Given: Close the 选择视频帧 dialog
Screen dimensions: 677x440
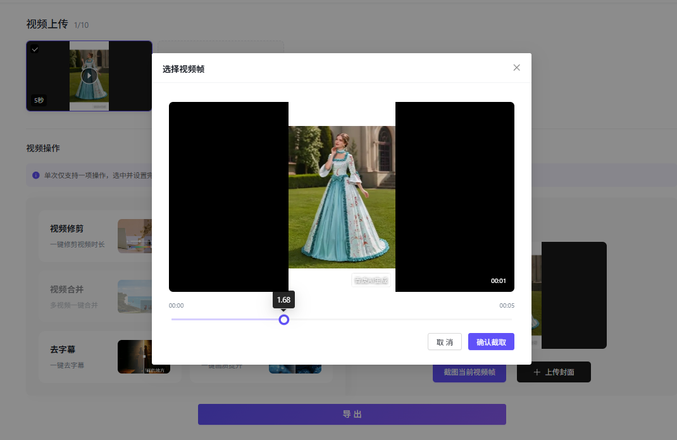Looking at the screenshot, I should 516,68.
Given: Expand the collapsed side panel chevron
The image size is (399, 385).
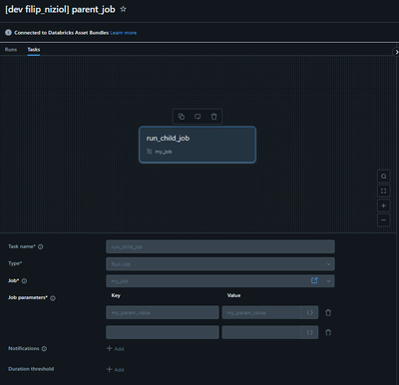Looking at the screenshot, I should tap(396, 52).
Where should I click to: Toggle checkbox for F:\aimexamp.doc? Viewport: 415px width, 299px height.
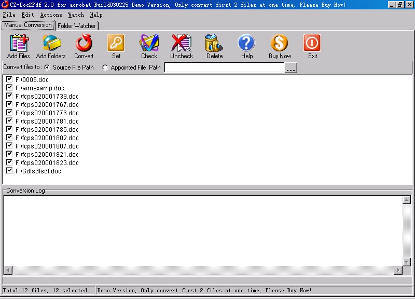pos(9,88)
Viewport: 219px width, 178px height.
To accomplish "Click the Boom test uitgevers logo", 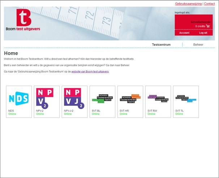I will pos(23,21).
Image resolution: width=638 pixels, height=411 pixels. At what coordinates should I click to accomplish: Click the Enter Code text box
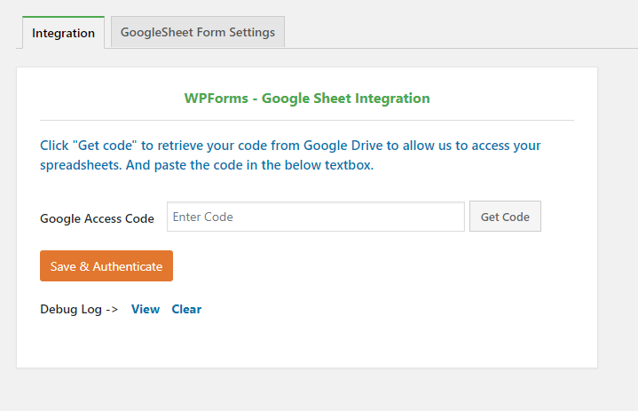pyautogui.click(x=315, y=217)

◆ REQUIRED ACTION: From the line that contains "Image resolution: width=638" to the last line of the data above, inclusive, transcribe every line exactly and only those lines, omitting pictures.

◆ YOUR RESPONSE:
Image resolution: width=638 pixels, height=411 pixels. At what coordinates should I click to accomplish: Click the Enter Code text box
pyautogui.click(x=315, y=217)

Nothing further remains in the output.